*Extracted records*
┌──
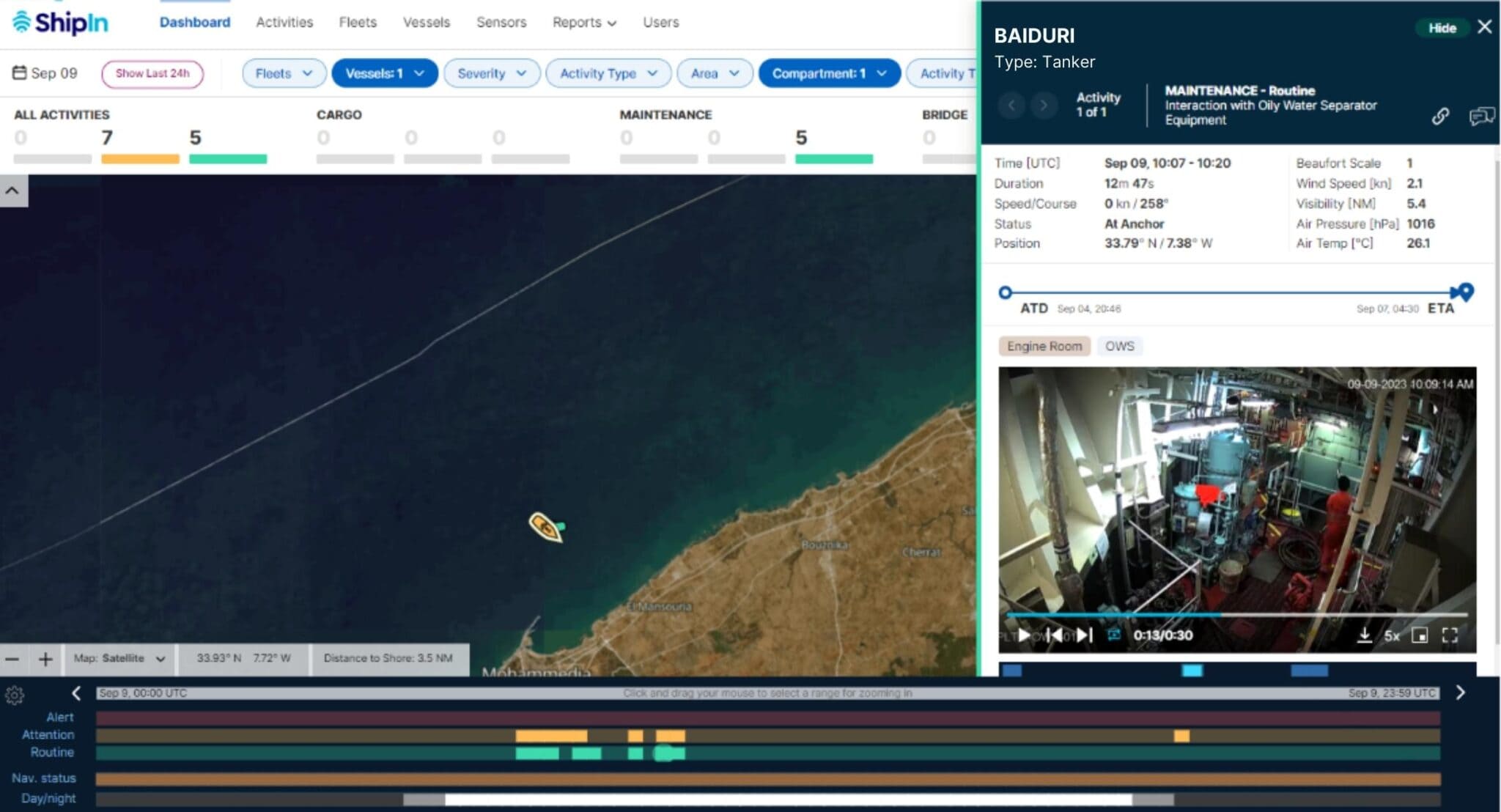The width and height of the screenshot is (1501, 812).
Task: Zoom in on the map with plus button
Action: 45,658
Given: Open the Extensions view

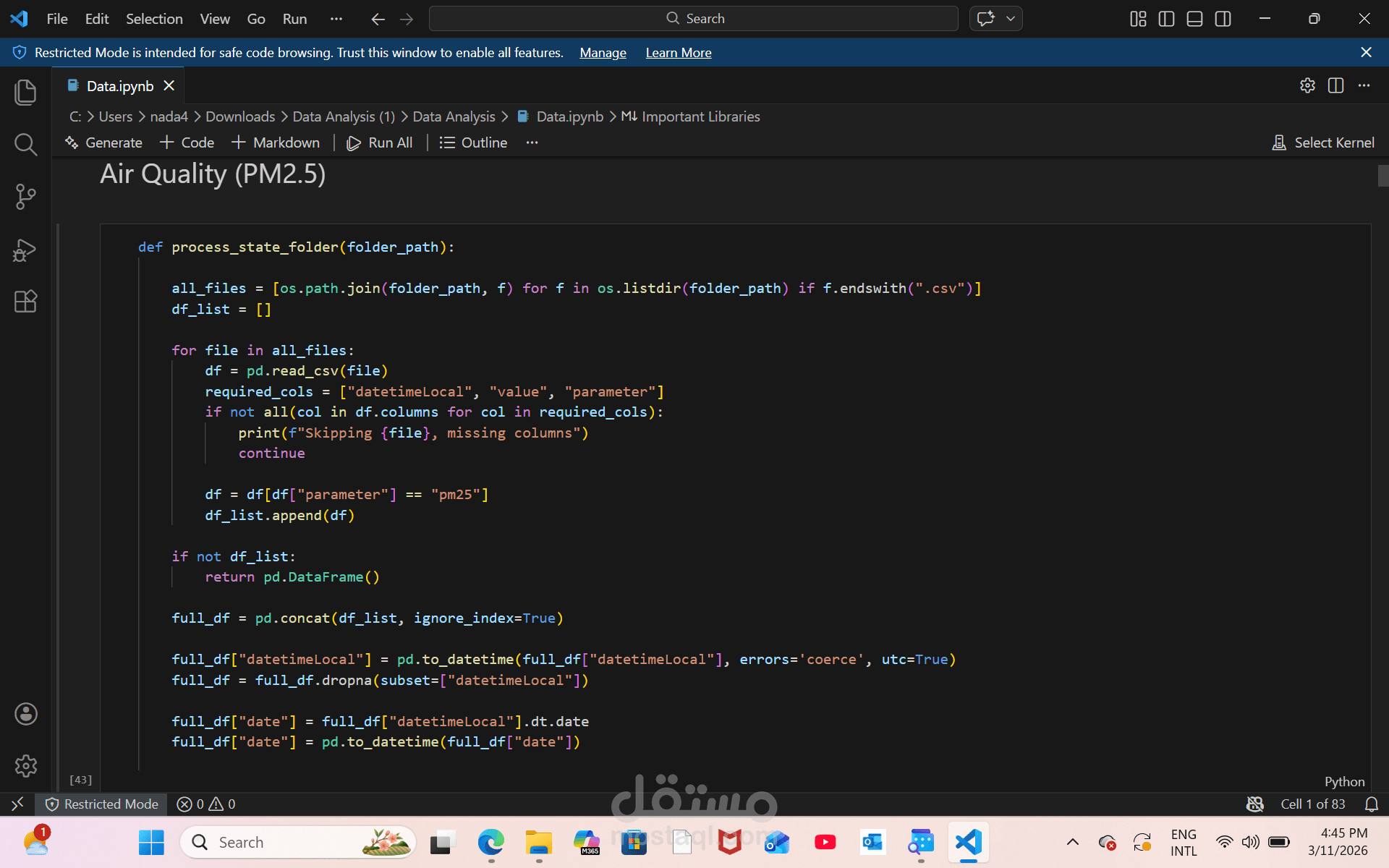Looking at the screenshot, I should (25, 301).
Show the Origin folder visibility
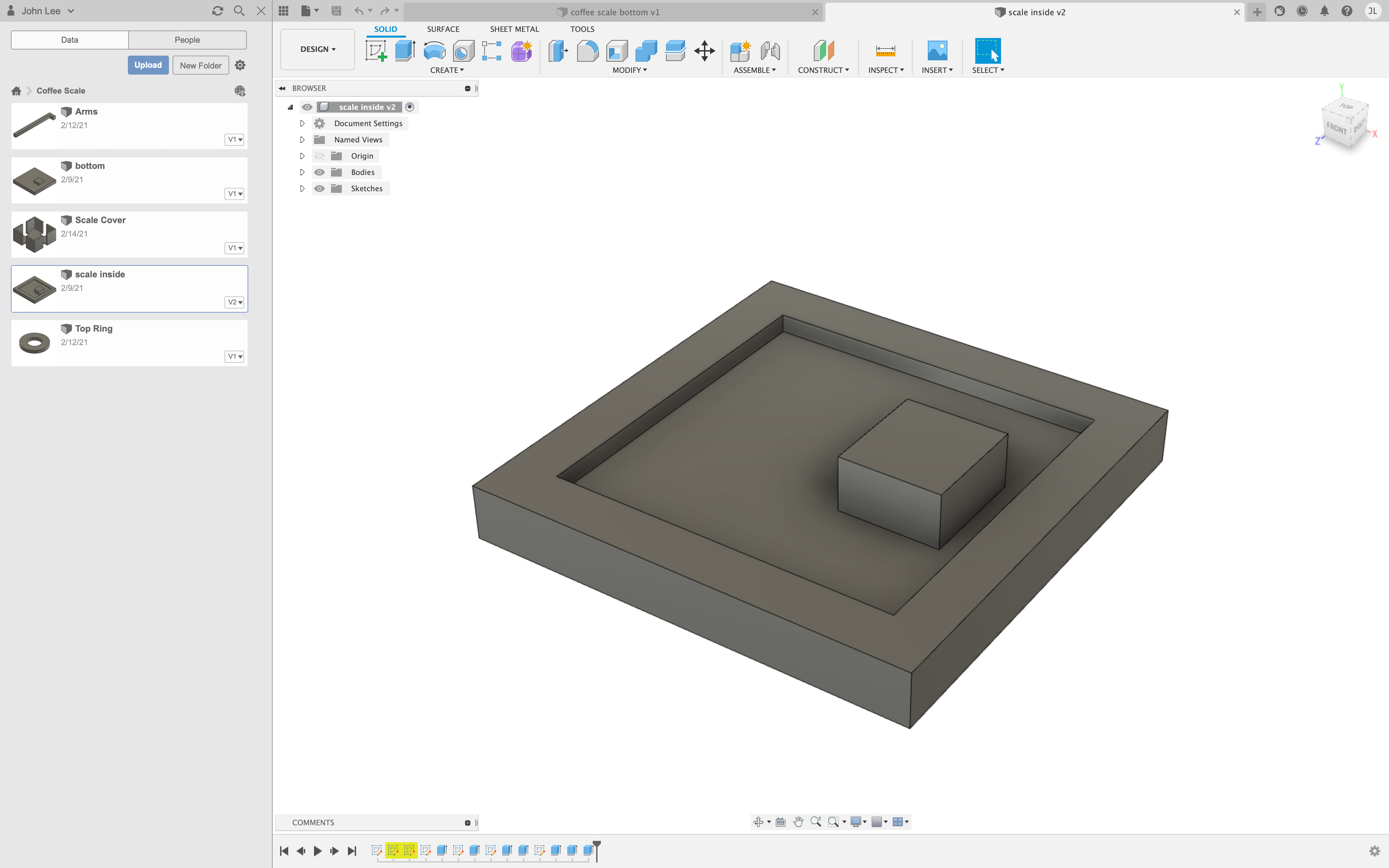 [x=320, y=156]
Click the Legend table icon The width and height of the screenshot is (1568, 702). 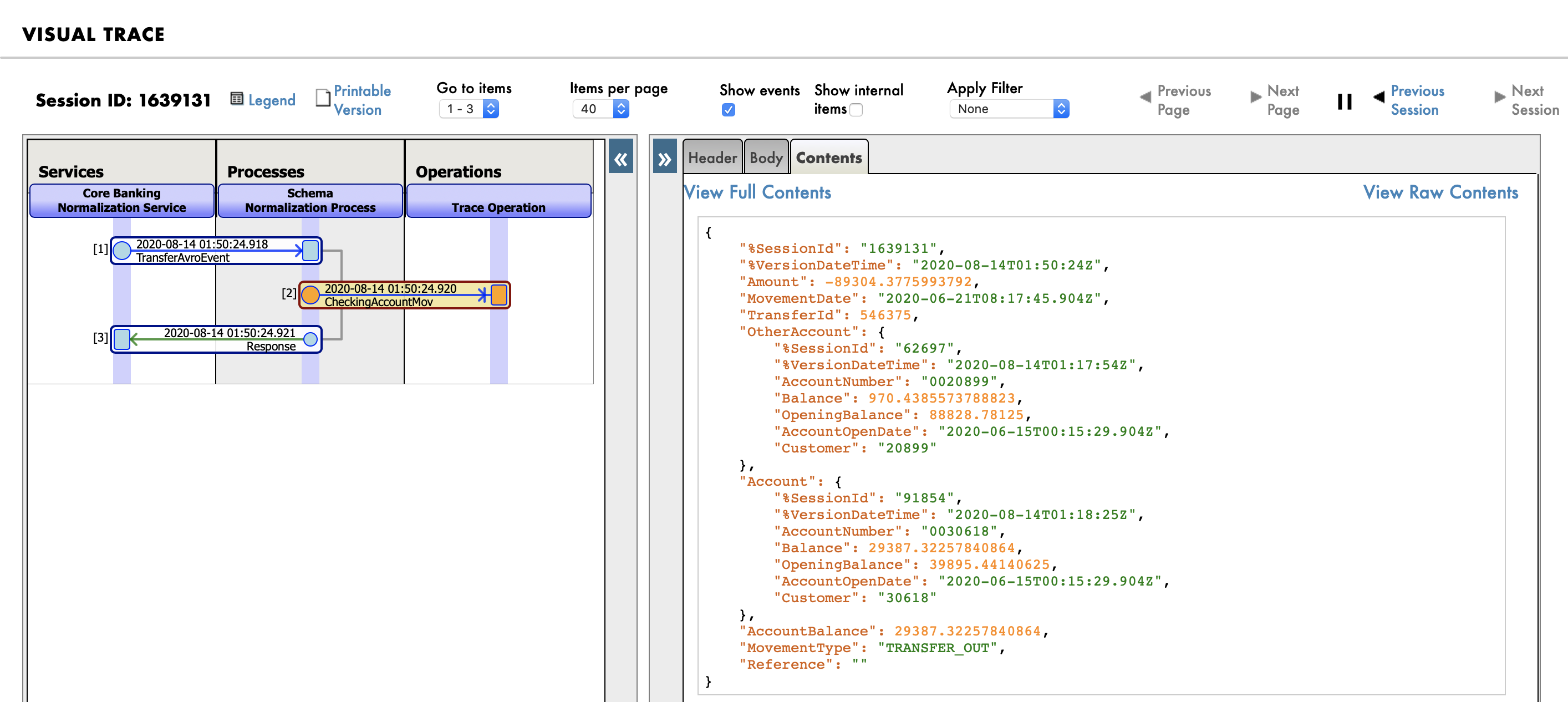click(237, 99)
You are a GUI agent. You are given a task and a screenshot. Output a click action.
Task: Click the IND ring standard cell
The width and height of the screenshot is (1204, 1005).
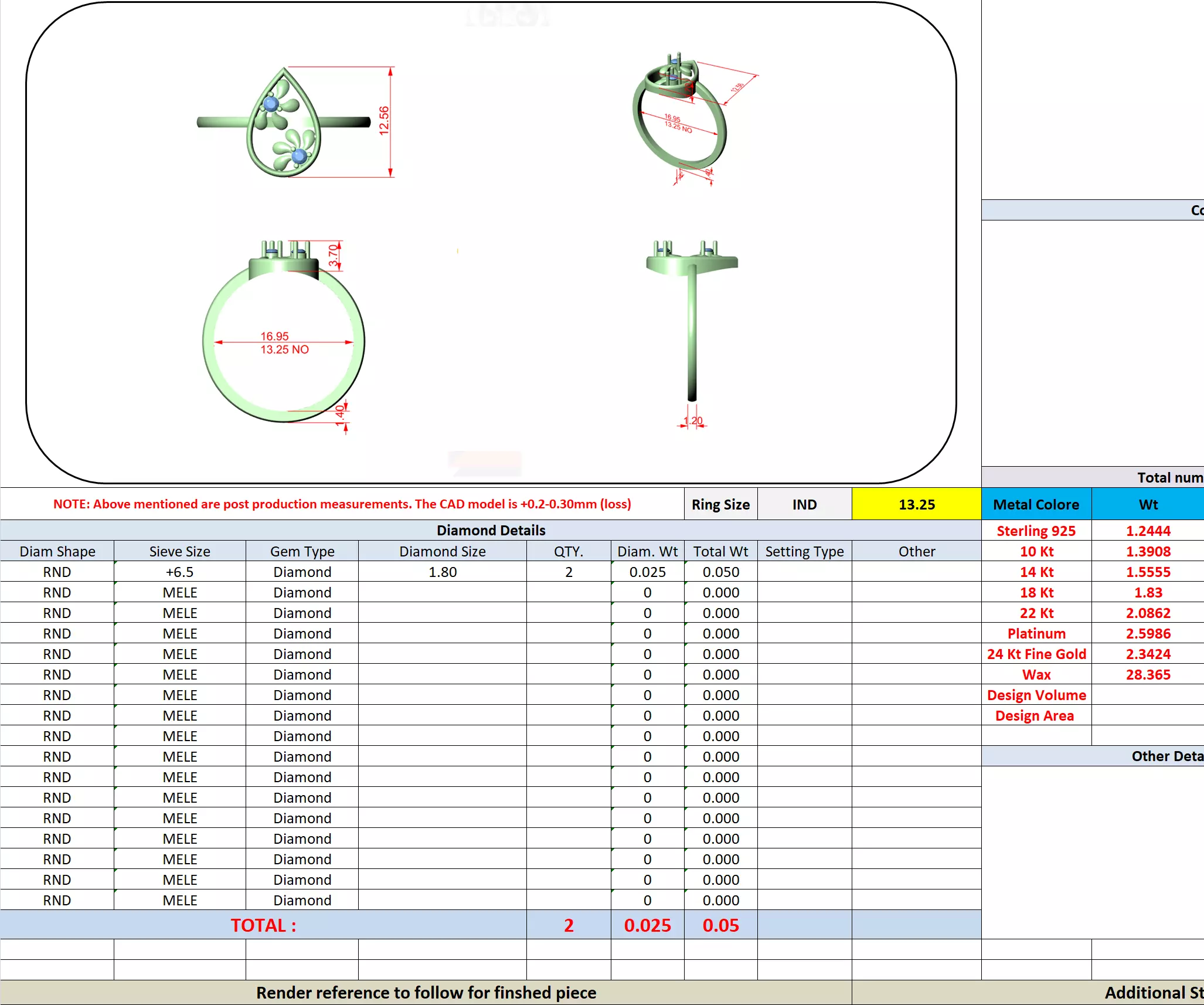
└──
*WHAT IS BEING ASKED*
Begin with the line containing "You are a GUI" and end with the last line of the entries above. Copy those lines exactly, both ends included, and drop every picture.

*FINAL ANSWER*
You are a GUI agent. You are given a task and a screenshot. Output a click action.
Task: Click the IND ring standard cell
The width and height of the screenshot is (1204, 1005).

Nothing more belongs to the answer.